>> Begin

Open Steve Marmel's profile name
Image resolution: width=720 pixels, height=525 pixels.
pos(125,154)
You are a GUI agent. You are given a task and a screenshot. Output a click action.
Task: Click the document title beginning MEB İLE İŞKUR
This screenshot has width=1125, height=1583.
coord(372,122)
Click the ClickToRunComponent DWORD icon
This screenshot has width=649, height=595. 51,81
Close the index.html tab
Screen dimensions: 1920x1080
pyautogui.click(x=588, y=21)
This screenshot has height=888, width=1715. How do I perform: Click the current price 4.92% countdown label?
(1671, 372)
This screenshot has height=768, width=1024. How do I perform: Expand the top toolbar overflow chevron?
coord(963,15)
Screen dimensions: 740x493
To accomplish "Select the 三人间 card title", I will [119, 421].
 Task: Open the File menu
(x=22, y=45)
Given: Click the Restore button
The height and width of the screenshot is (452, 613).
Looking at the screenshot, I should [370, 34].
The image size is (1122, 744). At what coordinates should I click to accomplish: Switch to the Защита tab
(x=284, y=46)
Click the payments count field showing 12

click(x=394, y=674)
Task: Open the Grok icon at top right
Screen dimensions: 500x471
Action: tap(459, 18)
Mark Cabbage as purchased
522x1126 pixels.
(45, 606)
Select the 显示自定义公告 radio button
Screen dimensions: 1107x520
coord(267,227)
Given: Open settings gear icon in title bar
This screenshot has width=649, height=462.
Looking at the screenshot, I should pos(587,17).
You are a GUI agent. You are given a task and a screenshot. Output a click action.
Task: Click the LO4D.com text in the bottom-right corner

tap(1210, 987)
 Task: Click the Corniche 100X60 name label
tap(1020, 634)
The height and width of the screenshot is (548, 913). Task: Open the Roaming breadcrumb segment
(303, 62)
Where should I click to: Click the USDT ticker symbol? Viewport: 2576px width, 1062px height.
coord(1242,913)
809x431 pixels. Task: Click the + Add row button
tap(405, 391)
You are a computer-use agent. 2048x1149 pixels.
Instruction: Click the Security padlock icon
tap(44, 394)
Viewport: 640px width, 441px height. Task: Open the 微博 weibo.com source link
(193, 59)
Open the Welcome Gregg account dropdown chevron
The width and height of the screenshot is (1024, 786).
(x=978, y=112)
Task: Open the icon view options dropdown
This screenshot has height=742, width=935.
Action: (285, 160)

>> End

Copy the lines above without any change.

Open Steve Marmel's profile name
Image resolution: width=720 pixels, height=525 pixels.
pos(125,154)
You are a GUI agent. You are given a task and a screenshot. Output a click action.
Task: Click the document title beginning MEB İLE İŞKUR
This screenshot has width=1125, height=1583.
coord(372,122)
Click the ClickToRunComponent DWORD icon
This screenshot has width=649, height=595. 51,81
Close the index.html tab
Screen dimensions: 1920x1080
pyautogui.click(x=588, y=21)
This screenshot has height=888, width=1715. How do I perform: Click the current price 4.92% countdown label?
(1671, 372)
This screenshot has height=768, width=1024. How do I perform: Expand the top toolbar overflow chevron?
coord(963,15)
Screen dimensions: 740x493
To accomplish "Select the 三人间 card title", I will [119, 421].
 Task: Open the File menu
(x=22, y=45)
Given: Click the Restore button
The height and width of the screenshot is (452, 613).
Looking at the screenshot, I should [370, 34].
The image size is (1122, 744). At what coordinates should I click to accomplish: Switch to the Защита tab
(x=284, y=46)
Click the payments count field showing 12

click(x=394, y=674)
Task: Open the Grok icon at top right
Screen dimensions: 500x471
Action: tap(459, 18)
Mark Cabbage as purchased
522x1126 pixels.
(45, 606)
Select the 显示自定义公告 radio button
Screen dimensions: 1107x520
coord(267,227)
Given: Open settings gear icon in title bar
This screenshot has width=649, height=462.
Looking at the screenshot, I should pos(587,17).
You are a GUI agent. You are given a task and a screenshot. Output a click action.
Task: Click the LO4D.com text in the bottom-right corner

tap(1210, 987)
 Task: Click the Corniche 100X60 name label
tap(1020, 634)
The height and width of the screenshot is (548, 913). Task: Open the Roaming breadcrumb segment
(303, 62)
Where should I click to: Click the USDT ticker symbol? Viewport: 2576px width, 1062px height.
coord(1242,913)
809x431 pixels. Task: Click the + Add row button
tap(405, 391)
You are a computer-use agent. 2048x1149 pixels.
Instruction: Click the Security padlock icon
tap(44, 394)
Viewport: 640px width, 441px height. Task: Open the 微博 weibo.com source link
(193, 59)
Open the Welcome Gregg account dropdown chevron
The width and height of the screenshot is (1024, 786).
(x=978, y=112)
Task: Open the icon view options dropdown
This screenshot has height=742, width=935.
Action: (285, 160)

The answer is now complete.